(Recorded data)

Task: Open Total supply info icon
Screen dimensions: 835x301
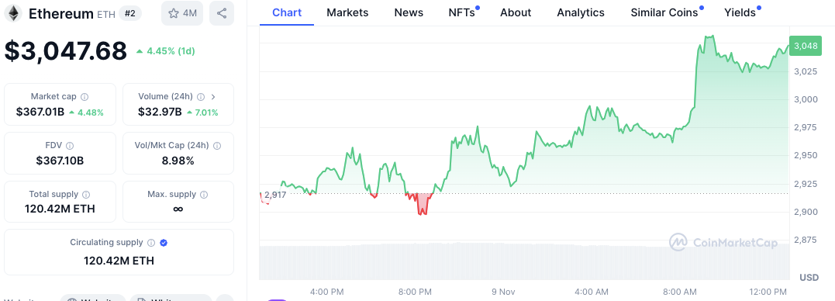Action: pos(86,195)
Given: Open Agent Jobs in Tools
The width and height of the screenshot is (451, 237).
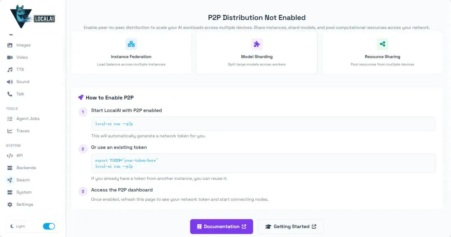Looking at the screenshot, I should (x=28, y=119).
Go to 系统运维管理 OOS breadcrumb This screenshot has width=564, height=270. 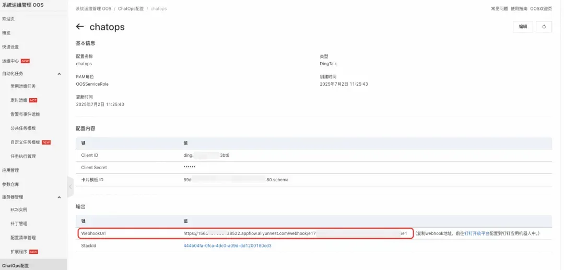[x=93, y=9]
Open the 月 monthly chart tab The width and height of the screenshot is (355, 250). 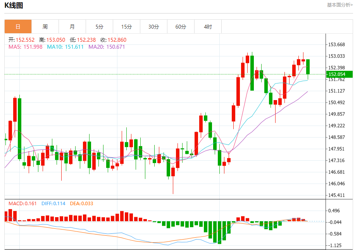72,27
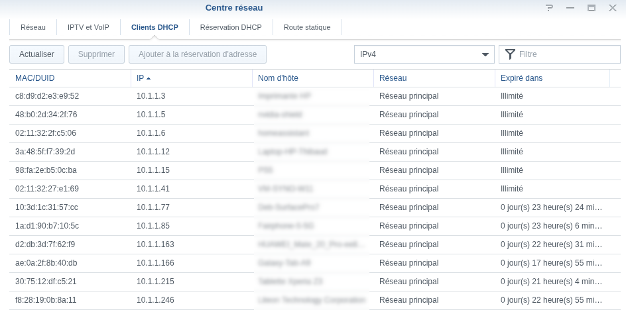This screenshot has height=316, width=626.
Task: Sort by the Nom d'hôte column
Action: pos(278,78)
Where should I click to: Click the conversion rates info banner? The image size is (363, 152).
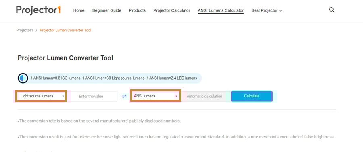(x=109, y=78)
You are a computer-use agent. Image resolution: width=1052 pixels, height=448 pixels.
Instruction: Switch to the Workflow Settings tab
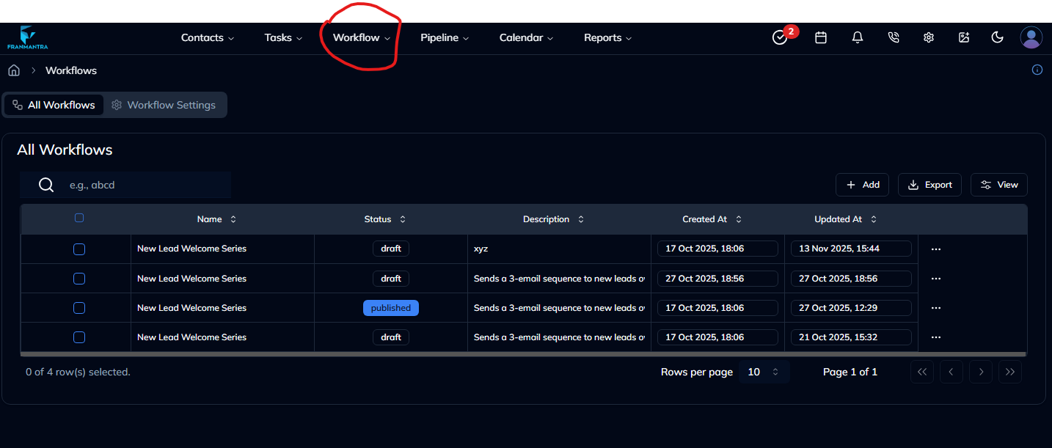[164, 105]
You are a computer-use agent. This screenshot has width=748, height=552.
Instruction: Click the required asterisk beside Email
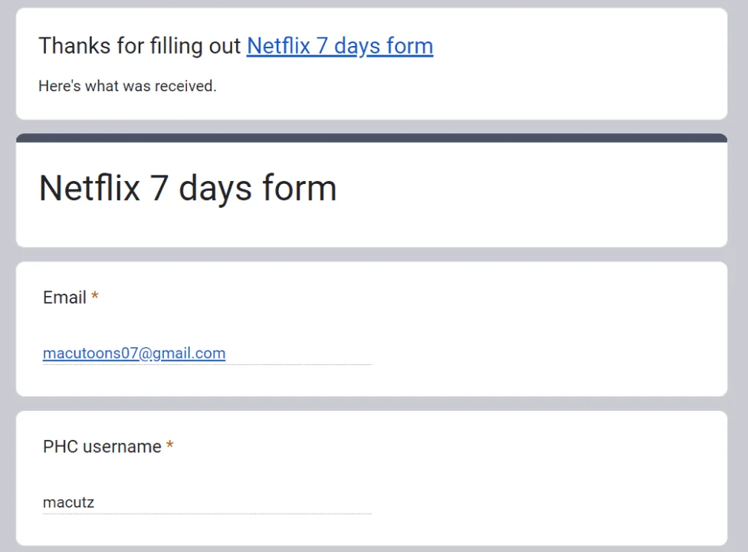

- _WHAT IS NEEDED_: Every line from the one containing "You are a computer-use agent. This" to the final line of the records should be duplicated exactly; no picture is to be copied.

- _ANSWER BELOW_:
You are a computer-use agent. This screenshot has width=748, height=552.
Instruction: Click the required asterisk beside Email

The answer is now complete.